Create a new switch from the Intel adapter named “Ethernet” that was displayed in the previous example, and share it with the host Windows system:
PS C:\Windows\System32> New-VMSwitch -Name HomeNet -NetAdapterName Ethernet -AllowManagementOS $true
Name SwitchType NetAdapterInterfaceDescription
HomeNet External Intel(R) Ethernet Connection (18) I219-LM
PS C:\Windows\System32> get-netadapter
Name InterfaceDescription ifIndex Status MacAddress LinkSpeed
Ethernet Intel(R) Ethernet Connection (18) I219… 23 Disconnected C4-C6-E6-30-3F-37 0 bps
vEthernet (HomeNet) Hyper-V Virtual Ethernet Adapter #4 32 Disconnected C4-C6-E6-30-3F-37 0 bpsHyper-V Manager Switch Configuration
In the Actions menu, click on Virtual Switch Manager …
In this panel there is an entirely useless option list asking what type of Switch you want to create.
It is useless because all it does it set the default choice among three radio buttons on the next form, but you can always change that selection before you click the create button:
Using Hyper-V Manager you don’t have to remember PowerShell commands or the names of options, and you get a nice pulldown list of physical Ethernet adapters on the host system.
Note: this list includes adapters that are already being used with other switches and cannot be selected or you will get an error message instead of creating the switch.
Virtual Network Adapters in each VM
Each Hyper-V VM has a configuration including virtual disks and virtual network adapters. Each virtual disk is associated with a *.vhdx or *.iso file somewhere on the host disk, and each network adapter is either unconnected or connected to a named Virtual Switch.
Here there are two network adapters. The first adapter is connected to the Hyper-V Default switch/network. The second is connected to a Switch named “Bridge”. At any time you can disconnect a Virtual network adapter or connect it to another Switch. This simulates unplugging the Ethernet cable from a real computer and plugging in a cable connected to something else.
At any time you can add a new Network Adapter.
Adding an adapter to a running VM will work if the operating system reacts to the kind of hardware changes that happen when you plug a physical adapter into a USB port.
Once the adapter is defined, at any time you can connect or disconnect or change the virtual switch to which the adapter is attached. This is equivalent to plugging or unplugging an Ethernet cable to a physical adapter.
VLANs
If you don’t know about VLANs or do not use them, ignore this.
Since Hyper-V switches are themselves virtual, you can create as many as you want.

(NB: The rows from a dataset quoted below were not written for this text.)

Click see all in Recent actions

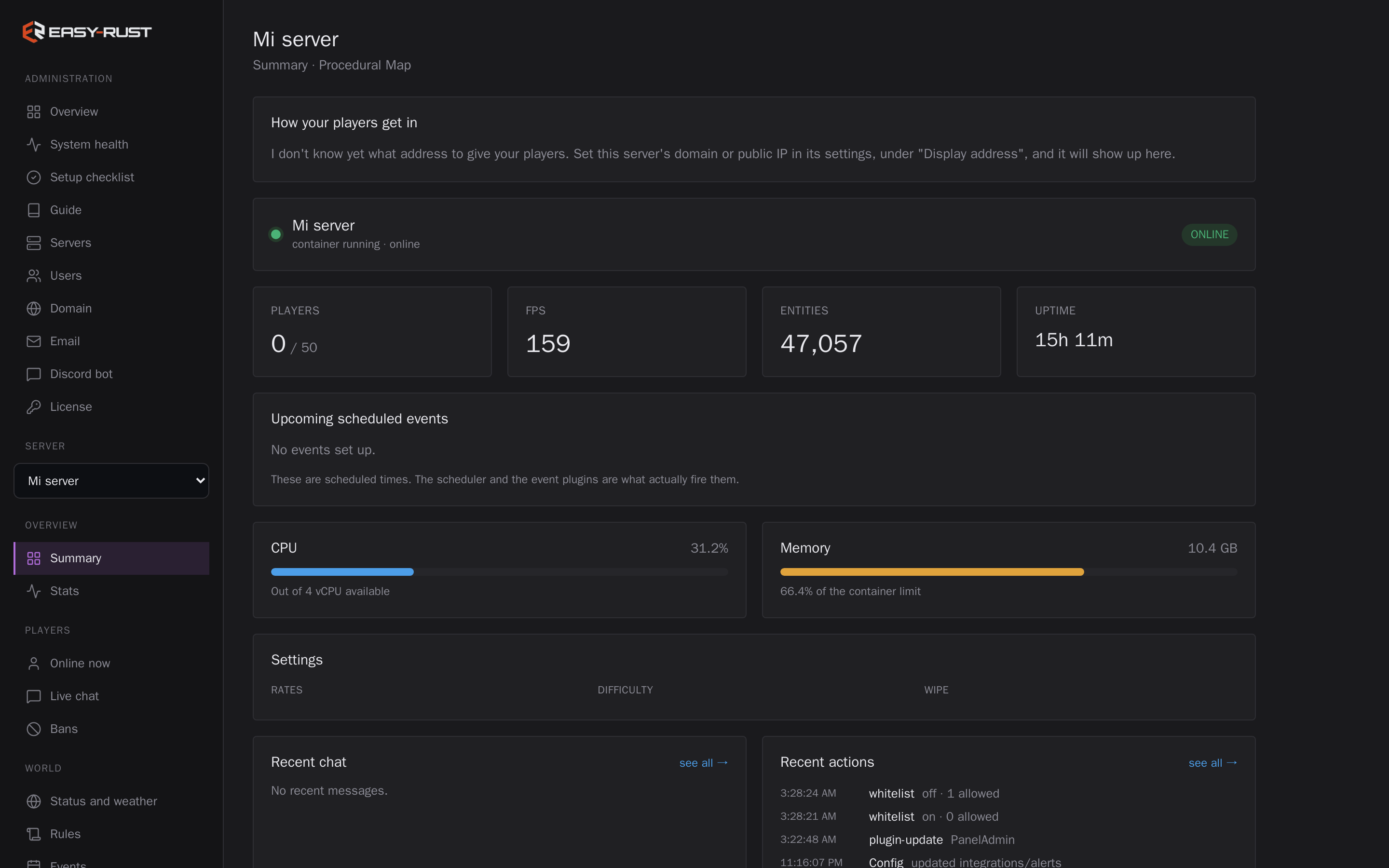click(1213, 762)
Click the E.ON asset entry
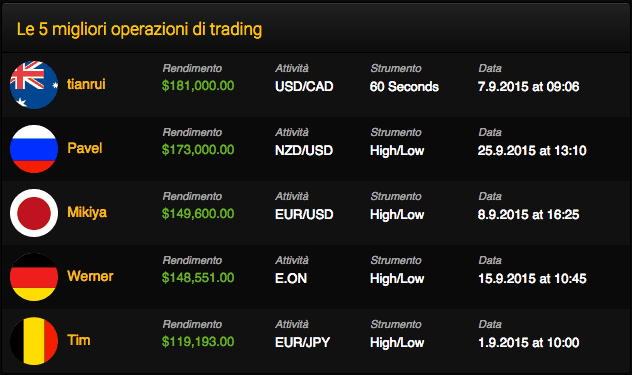Screen dimensions: 632x375 click(291, 279)
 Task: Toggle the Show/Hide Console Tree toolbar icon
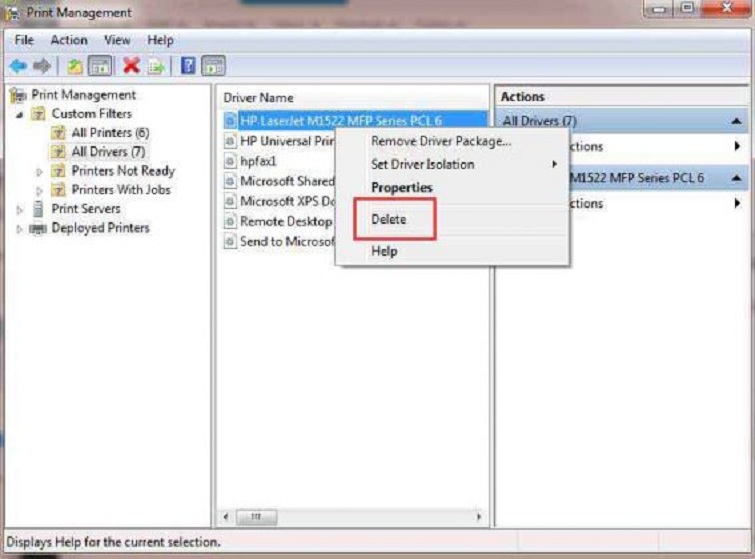click(100, 66)
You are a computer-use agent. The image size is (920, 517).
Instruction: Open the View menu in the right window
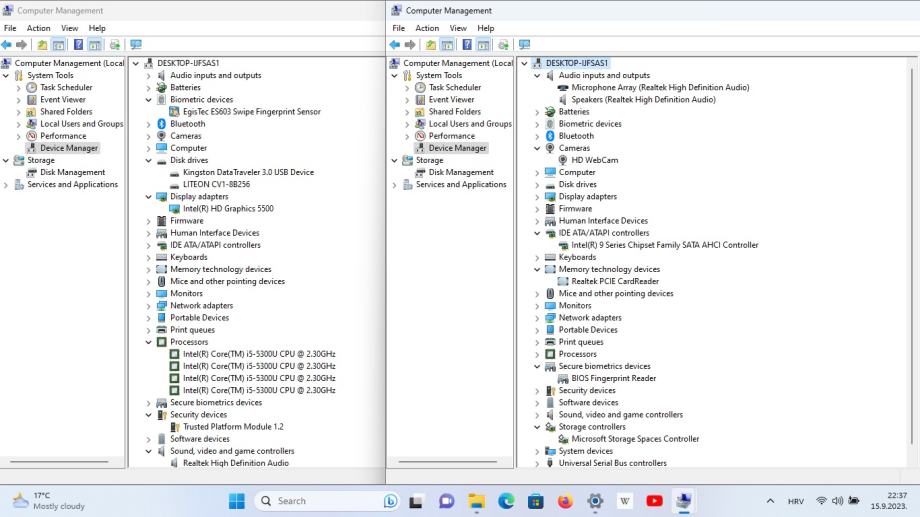(x=457, y=28)

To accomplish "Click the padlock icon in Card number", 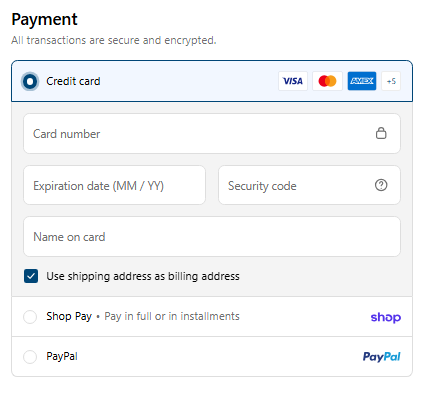I will click(381, 133).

The only use for VLANs is when you have a physical network adapter connected to a switch that is connected to a network that not only supports VLANs but where the connection to the adapter is configured as “tagged” (meaning that the adapter can send Ethernet packets with a prefix that selects which VLAN the packet is associated with).
Each VM virtual adapter can be configured with a specific numeric VLAN number, and if the host is sharing use of this physical adapter, then its dummy network adapter connected to the virtual switch can also be assigned a VLAN ID number.